Ask HN: How important is a phone number on your site? - voxxit

A little background: a company I work for has been up and running (profitably) for about ten years now. However, they have reached a plateau, and we're brainstorming on ideas which could get more money in the door.<p>One idea which I brought to the table: simply putting our freaking phone number on our website and asking people to call. We've have a number of customers saying how great it is when we give them calls back to handle their issues quickly over the phone, and wonder why we don't have a number on our website for customers (both new and existing) to call.<p>The question is: is it worth the extra effort in providing phone service and support? Could it help us break through the glass ceiling?
======
solutionyogi
If your company is in B2B market then yes, I would say that phone number would
definitely help.

Solid endorsement about putting phone number from a real business:

[http://www.userscape.com/blog/index.php/site/comments/how_to...](http://www.userscape.com/blog/index.php/site/comments/how_to_sell_more_software_by_adding_12_characters_to_your_homepage/)

I think Joel also advocates putting phone# on the product homepage.

------
aberkowitz
Perhaps a support chat service like Olark[1] would be easier than a phone
number.

[1] <http://www.olark.com/>

------
bkrausz
GazeHawk launched with a phone number: we get very few calls, but I feel like
it builds confidence, especially if it's a B2B product.

------
RealGeek
We've learned from experience that most people don't call. But, it increased
our conversion rate.

------
lem72
Indochino.com currently only offers email support and although we do get some
requests (Very Few), we find people are very happy to work with us through
email.

The key to email support is answering all questions and then from the
questions they asked, figuring out what they subsequently might ask and answer
those questions in the email as well, even if they didn't ask it.

We may do phone support in the future, but not until we have scaled our email
support to the full extent and then need to speak to customers in real time
and not have a 24 hour window for a reply.

------
hendler
At your stage (you mentioned 10 years) a phone number would make a lot of
sense, and the added service could be critical if you learn something.

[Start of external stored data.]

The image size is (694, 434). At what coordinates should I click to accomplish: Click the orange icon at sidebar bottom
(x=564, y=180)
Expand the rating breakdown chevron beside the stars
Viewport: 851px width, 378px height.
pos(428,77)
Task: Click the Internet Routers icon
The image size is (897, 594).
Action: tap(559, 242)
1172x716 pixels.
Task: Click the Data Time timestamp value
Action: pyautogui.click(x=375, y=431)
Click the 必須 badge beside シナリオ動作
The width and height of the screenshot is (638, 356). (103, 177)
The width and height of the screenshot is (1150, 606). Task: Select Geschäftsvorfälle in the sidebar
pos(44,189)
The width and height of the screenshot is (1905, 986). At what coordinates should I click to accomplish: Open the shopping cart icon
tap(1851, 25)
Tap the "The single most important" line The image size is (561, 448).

As soon
as the calls get repetitive then you can delegate the calls. The only risks
for you are that the customers really need the calls, and you can't scale to
meet the demand.

Phone support is something people are willing to pay for, so it certainly can
be worth the hassle.

So I think the delicate task is to manage expectations and roll it out for a
few customers to see how it works and gage demand/value.

------
hansel
B2B deals can be closed on the phone. For B2C, you can always put on your
contact form that all emails are read and that you will respond within 12
hours and usually within X hours. Every time we (PlantMyPhone.com) responds
instantly, people are quite amazed and tend to blog about it. This has
happened with other startups I have ran also. It helps to be a bit A.D.D. and
feel the urge to instantly respond. When things start to get a bit hectic you
should start using a CRM system so no customer gets dropped.

------
jonhendry
Websites without meatspace contact info always seem a bit less trustworthy,
IMHO.

I'd like to see a physical address, and a phone number, even if I'll never use
either. If both are missing, it suggests that they want to make it hard to
find them. Especially if the domain name is registered through a proxy.

Make sure you specify the hours during which the phone will be answered, with
time zone.

------
ashitvora
Depends. Geeks might like to email you the queries they have but other would
definitely want to call and get their issues resolved quickly.

------
ashitvora
Do one thing, put it on your website for a month or two and see if sales goes
up. You will have your answer.

------
gallerytungsten
Maybe you can install a 1-900 number for one of your incoming lines.

------
underdesign
As a B2C business, I get idiot phone calls all the time from people expecting
hand-holding while they place their order online.

I've spent hours (days) formulating my web site, writing a well-thought out
FAQ, and answers to all major questions. Yet, still I get lazy customers (who
usually spend the absolute minimum) calling me and wasting untold hours of my
time to satisfy their inability to read.

While having a phone number on your site may raise trust, it's a invitation
for the idiot to call.